As primeiras palavras de Jair Bolsonaro no Jornal Nacional ao adentrar o cenário na noite de ontem abriam o caminho para a forma como ele enxergava a sabatina que estava por começar. Referiu-se ao ambiente comparando-o a uma “plataforma de tiro e artilharia.” O que não estava muito claro era se ele se via como o alvo ou como o atirador. O passar da entrevista mostrou que, para ele, só vale atirar.
Alguns pontos foram muito bem trabalhados pelo candidato e sua equipe. A sua cola no debate na Band foi transformada em mensagem na palma da mão, revertendo a situação de maneira surpreendente. “Deus, Família, Brasil” se lia.
Ao mesmo tempo, no entanto, Bolsonaro foi um poço de suas tradicionais mentiras e desvirtuações. Com uma tática absolutamente comum deste mundo de redes sociais: desqualificar o interlocutor e atribuir correlações esdrúxulas para desviar-se do tema das perguntas.
No sentido metafórico, não se tratou de uma entrevista, mas de uma troca de tiros. Diversas vezes Bolsonaro levantou a voz, mantendo sua celeuma de vencer pelo grito e pelo cansaço. Era rechaçado veementemente pela dupla da bancada, mas que acusou o golpe. (Talvez seja tarefa de psicopatas manter-se incólume diante do retrato da intolerância e do retrocesso.)
Como um grupo de Whatsapp da família, Bolsonaro distribuiu mentiras, analogias infantis, argumentos vazios. A repercussão da entrevista, especialmente nas mídias sociais, corroborou a narrativa com enorme capacidade de solidificar sua posição. Porque ele falou aos seus correligionários, aos seus seguidores, aqueles a quem já captou sua confiança, e se afastou ainda mais daqueles que nele não votariam.
O que vai ficando claro enquanto Bolsonaro fala quando confrontado é que o seu castelo de cartas de justificativas politicamente corretas de votos caem pelo poder da realidade. Diz não ser homofóbico, enquanto age sendo-o. Diz ser o novo na política, mas está na política há 27 anos com mandatos sucessivos.
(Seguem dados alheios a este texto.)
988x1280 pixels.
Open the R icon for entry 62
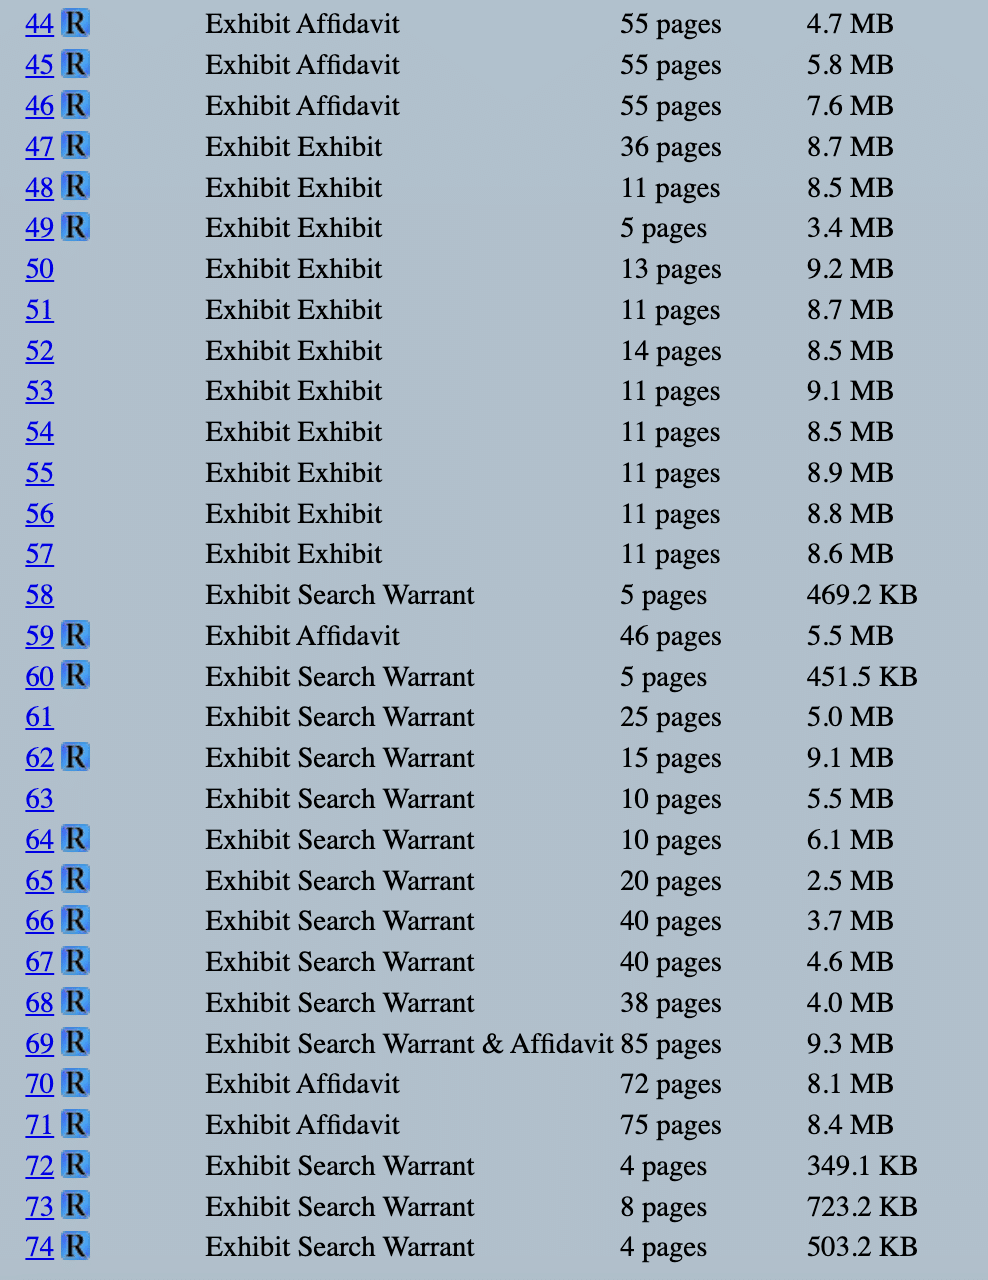click(x=75, y=757)
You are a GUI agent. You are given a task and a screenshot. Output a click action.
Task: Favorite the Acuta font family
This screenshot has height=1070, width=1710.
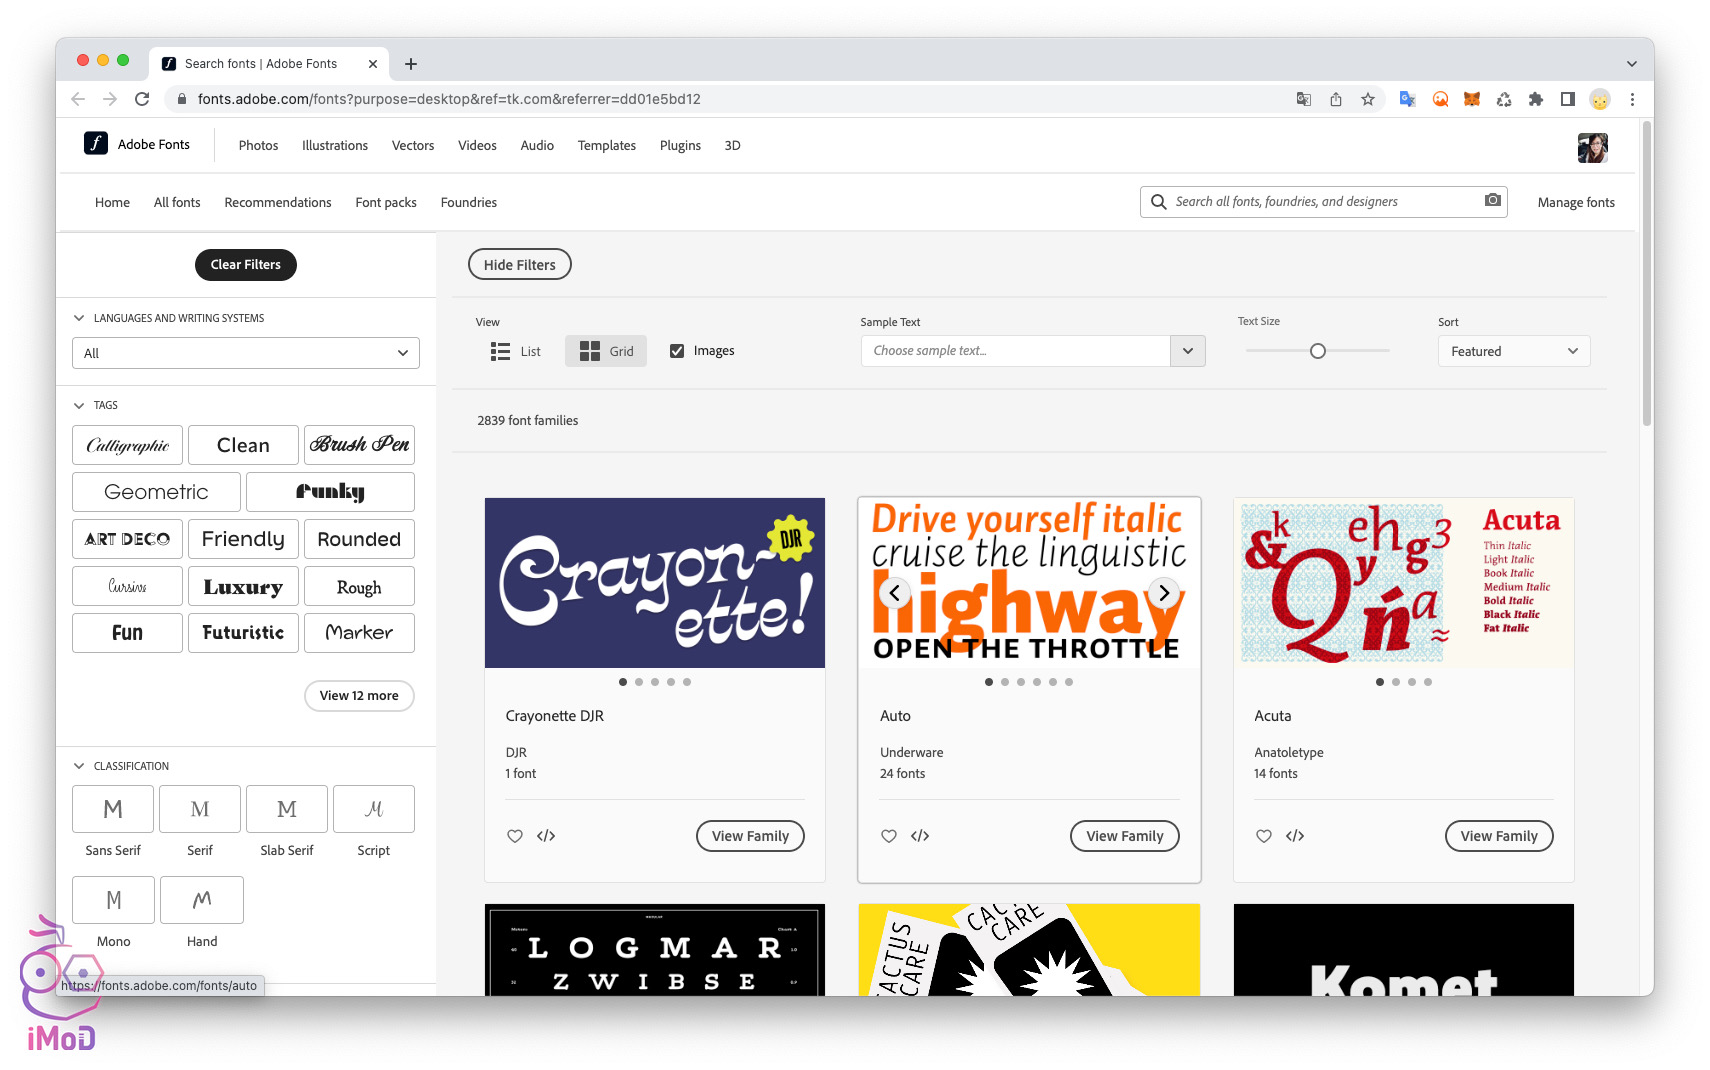[x=1264, y=836]
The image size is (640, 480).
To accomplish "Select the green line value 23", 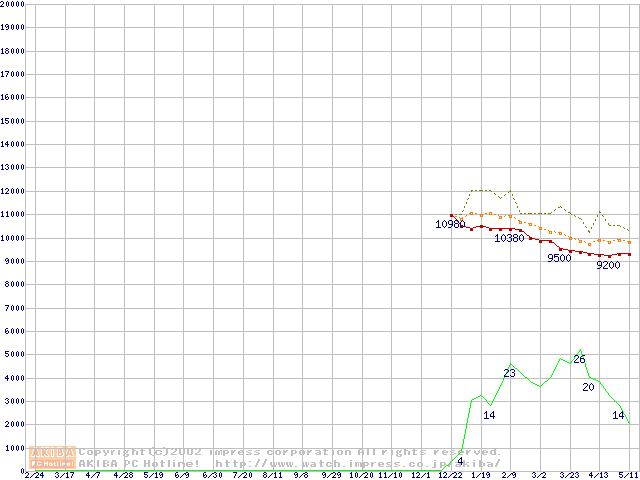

Diz não estar envolvido em corrupção, mas tem o caso Wal, a funcionária fantasma, e o dinheiro da JBS. Apresenta um livro que nunca foi utilizado em sala de aula e externa o receio de que a heterossexualidade esteja sendo combatida. Apoia ditaduras e enaltece a violência escalada como única alternativa para conter a violência existente. Fala sobre o recebimento dos outros como se dinheiro de propaganda do poder público fosse sinal de que um salário da iniciativa privada deva sofrer escrutínio. Repete simbologias de validações de práticas análogas às que faziam os senhores de escravos, quando diz que a nova regulamentação das domésticas “negou café-da-manhã e pernoite” às trabalhadoras. Agride ao perguntar o que acham de os militares terem os mesmo direitos dos trabalhadores comuns, logo eles, que se aposentam com salário integral depois de pouco tempo de serviço, têm estabilidade e até perpetuação de benefícios a filhas não casadas. Amplia o ideal, como nos anos 60, que o perigo da humanidade e o problema de agora é o “comunismo”, a Globo é o “mal” instalado.
Bolsonaro é um espantalho, um bufão que grita, esperneia e nada tem a dizer.
Seus seguidores, fieis e impassíveis, saem em sua defesa. Não importa o que diga, será sempre o mito, a solução. E se contradizem naquilo que até então utilizavam como justificativas plausíveis. Admitem, pois, seus mais variados devaneios. “Corrupção? Mas é pouco comparado com Fulano e Sicrano!” “É burro, mas e Dilma, é o quê? Muito pior!”
Com o tempo, o reboco vai se desfazendo, porque a manutenção de acabamento dá muito trabalho. Sobra a fundação, que é pautada pelo preconceito exacerbado, pelo desejo de vingança e pela vitória da imposição pela força.
Este último item é o que resta de alternativa aos incompetentes. Impor-se pela força é único recurso de quem cresce pela diminuição do outro, de quem não tem, no campo do debate de ideias, evitar ser motivo de chacota. Possui um pé (ou dois) no autoritarismo chulo. Na redenção pela vingança, que seja feita sua vontade, dane-se o resto, “vocês vão ver só, não perdem por esperar, é melhor JAIR se acostumando”.
É o “foda-se”, o “te pego na saída” em forma de voto.
Há um perigo latente no crescimento de Bolsonaro. E mesmo com repetidas tentativas, ainda não se encontrou uma forma eficaz de dialogar com este tipo de postura. Talvez sequer haja uma.